Spaniens Jugend vor dem Abgrund

Rein rechtlich gesehen dürfen die vielen Tausenden Jugendlichen und jungen Erwachsenen nicht auf den Straßen demonstrieren – sie tuen es aber trotzdem. Sieben Tage nun schon verharren die jungen Menschen auf den Straßen und protestieren gegen den harten Sparkurs der Regierung. Ministerprädident Zapatero kündigte anfangs ein hartes Durchgreifen bei Demonstranten an; Das Blatt hat sich aber nun gedreht. Zapatero wolle nicht mit dem Lösen des einen Problems neue Probleme schaffen.

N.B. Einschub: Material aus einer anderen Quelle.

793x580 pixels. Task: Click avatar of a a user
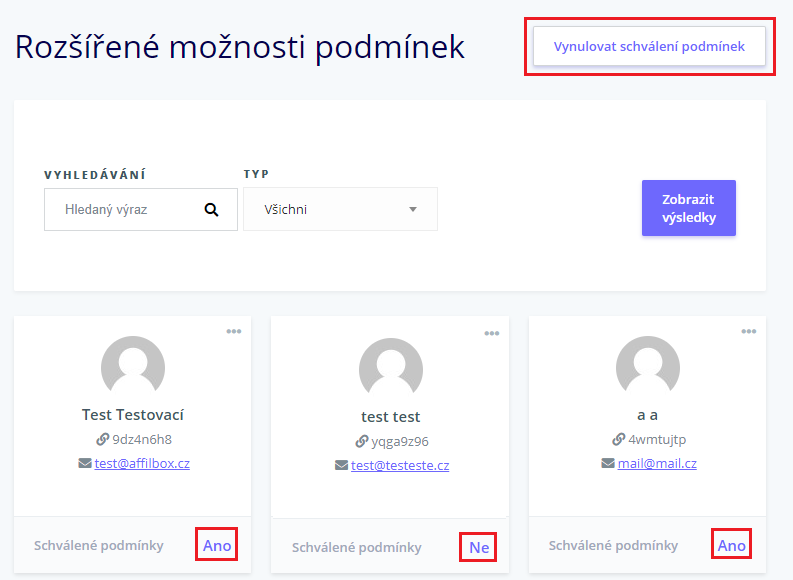pyautogui.click(x=648, y=365)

höchste Arbeitslosenquote in der EU

Spanien hat seit Jahren mit einer enorm hohen Arbeitslosenquote zu kämpfen. Gerade bei den 18- bis 25-Jährigen ist die Arbeitslosenquote dramtisch hoch. Sie liegt bei 45 Prozent. Fast jeder zweite in diesem Alter verfügt nicht über genügend Geld, um sich eine eigene Wohnung leisten zu können. Sie müssen bei ihren Eltern wohnen bleiben. Das Selbstvertrauen sinkt und das Wort Perspektiven wird zum Fremdwort.

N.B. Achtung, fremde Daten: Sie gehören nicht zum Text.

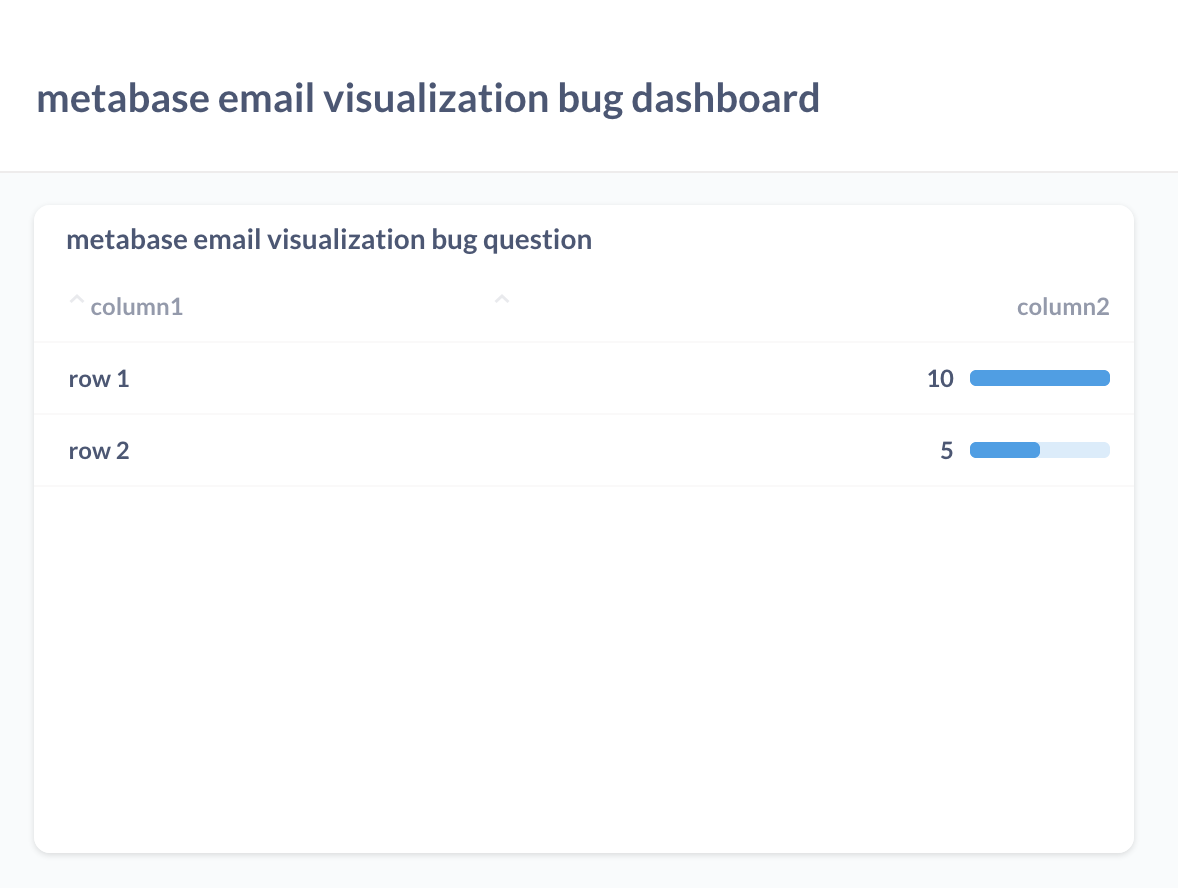Click the full progress bar for row 1
This screenshot has height=888, width=1178.
(1039, 378)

die arabischen Revolutionen machen der Welt Mut

Bei diesen erschütternden Zahlen kann man sich fragen: “Warum erst jetzt?”. Hätte man sich nicht viel früher für mehr Arbeitsplätze einsetzen sollen; hätte man nicht viel früher auf die Straße gehen sollen? Warum steht eine sozialistische Partei an der Spitze der Regierung, die nichts gegen die hohe Arbeitslosigkeit unternimmt? Der plötzliche Handlungsdrang der spanischen Jugend kann man in Verbindung zu den arabischen Revolutionen bringen. Die Welt sieht, wie effektiv es ist zusammen für Rechte und bessere Bedingungen zu kämpfen.